Trademark Appeal Case
標語の識別力
本データベースは、特許庁の審決例をAIで解析・要約したものです。拒絶理由通知に対する意見書作成や、審判請求書等の作成時の参考としてお役立てください。
基本情報
| 審判番号 | 不服2001−6808(T2001−6808/J1) |
|---|---|
| 審判種別 | 不服 |
| 結論 | 敗訴(請求棄却) |
理由テキスト
1 本願商標
本願商標は、「Health for All People」の英文字を横書きしてなり、第29類「食肉,食用魚介類(生きているものを除く。),肉製品,加工水産物,豆,加工野菜及び加工果実,冷凍果実,冷凍野菜,卵,加工卵,乳製品,食用油脂,カレー・シチュー又はスープのもと,なめ物,お茶漬けのり,ふりかけ,油揚げ,凍り豆腐,こんにゃく,豆乳,豆腐,納豆,食用たんぱく」を指定商品として、平成12年2月1日に登録出願されたものである。
2 原査定の拒絶の理由
原査定は、「この商標登録出願に係る商標は、『Health for All People』の文字を書してなるものであるところ、これらは全体として『全ての人々のために健康を(提供します)』といった意味合いを英文で簡潔に表現した宣伝文句の一つと把握されるにとどまるものであって、これをその指定商品に使用しても、需要者が何人かの業務に係る商品であることを認識することができないものと認めます。
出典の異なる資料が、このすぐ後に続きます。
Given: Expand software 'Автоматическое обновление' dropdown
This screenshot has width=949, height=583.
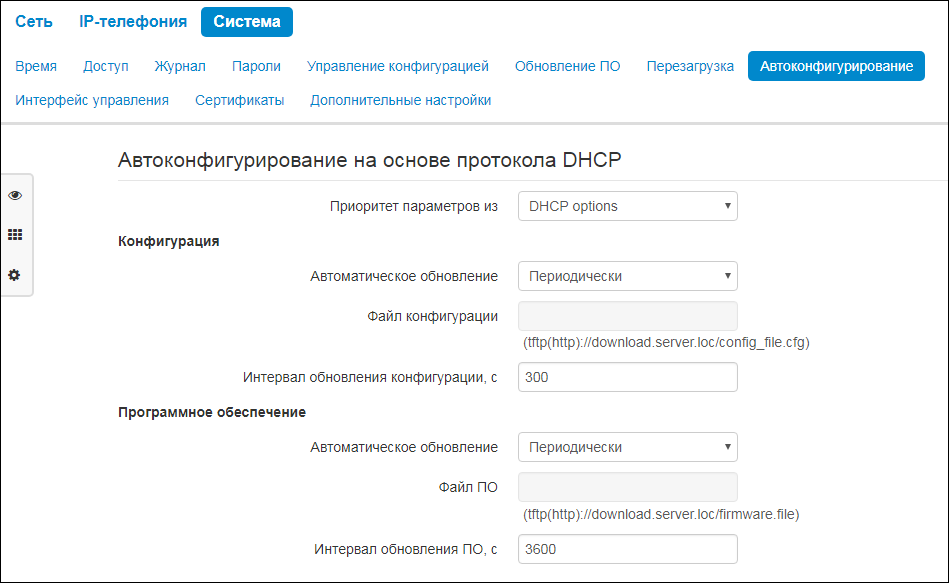Looking at the screenshot, I should 627,447.
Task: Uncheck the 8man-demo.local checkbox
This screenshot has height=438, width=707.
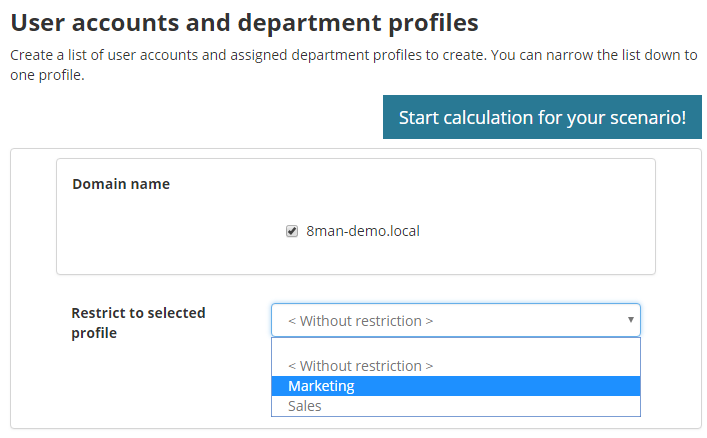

したがって、この商標登録出願に係る商標は、商標法第3条第1項第6号に該当します。」と認定、判断し、本願を拒絶したものである。
3 当審の判断
企業は、その取扱商品や企業イメージに関して、消費者や需要者に親しみや好感、信頼感などの良い印象を抱いてもらうよう日常的に心掛けているといえるところ、その一手段として、標語(キャッチフレーズ)などを採択し、それを通して商品の広告・宣伝や企業イメージの向上に努めているのが実情である。
そして、これらの中には、端的な宣伝語句であるもののほか、商品や企業のイメージを向上させることを目的とする観念的・抽象的表現の標語も採択されているところであり、その場合、これらが、需要者により、自他商品の識別標識(商標)として認識・理解されるものと、単なる標語(キャッチフレーズ)の一種として認識されるにとどまるものがあるというのも実情である。
そこで、本願商標をみるに、その構成は前記のとおり「Health for All People」の英文字よりなるところ、各語が良く知られた英単語であって、我が国における近時の英語教育の普及程度からすれば、これに接する取引者、需要者は、さほどの困難を伴うことなく、全体として「全ての人々のために健康を」、「全ての人々にとっての健康」というほどの抽象的意味合いを感得・把握するとみて差し支えなく、以て本願指定商品に係る業務を含む請求人(出願人)業務の内容と関連づけて認識・理解するとみるのが相当である。
そして、前記の意味合いを看取した取引者・需要者は、企業における標語(キャッチフレーズ)の採択の実情と、近時の健康ブームが食品と密接に関連している社会的実情よりすれば、食品に関する指定商品を取り扱っている請求人の業務に関し、全ての人々にという願望を込め、健康を増進させるための食品を提供するという企業理念を端的に表現した標語(キャッチフレーズ)の一種と認識し理解するとみるのが社会通念上相当である。
してみれば、本願商標をその指定商品に使用しても、取引者、需要者は、消費者向けに企業のイメージを訴えるためのキャッチフレーズ(キャッチコピー)の一類型と理解するに止まり、それをもって自他商品の識別標識とは認識し得ないものであるから、結局、本願商標は、需要者が何人かの業務に係る商品であることを認識することができない商標というべきである。
請求人は、審査例及び審決例を引用して、本願商標を登録すべきであると主張するが、請求人が援用する登録例及び審決例は、商標の具体的構成において、本願商標と事案を異にするものであり、本願商標の適否を判断する基準とするのは必ずしも適切でなく、それら事例をもって、前記認定が左右されるものではないから、請求人の主張は採用の限りでない。
したがって、本願商標が商標法第3条第1項第6号に該当するとした原査定の認定・判断は、妥当なものであって、これを取り消すべき限りでない。
よって、結論のとおり審決する。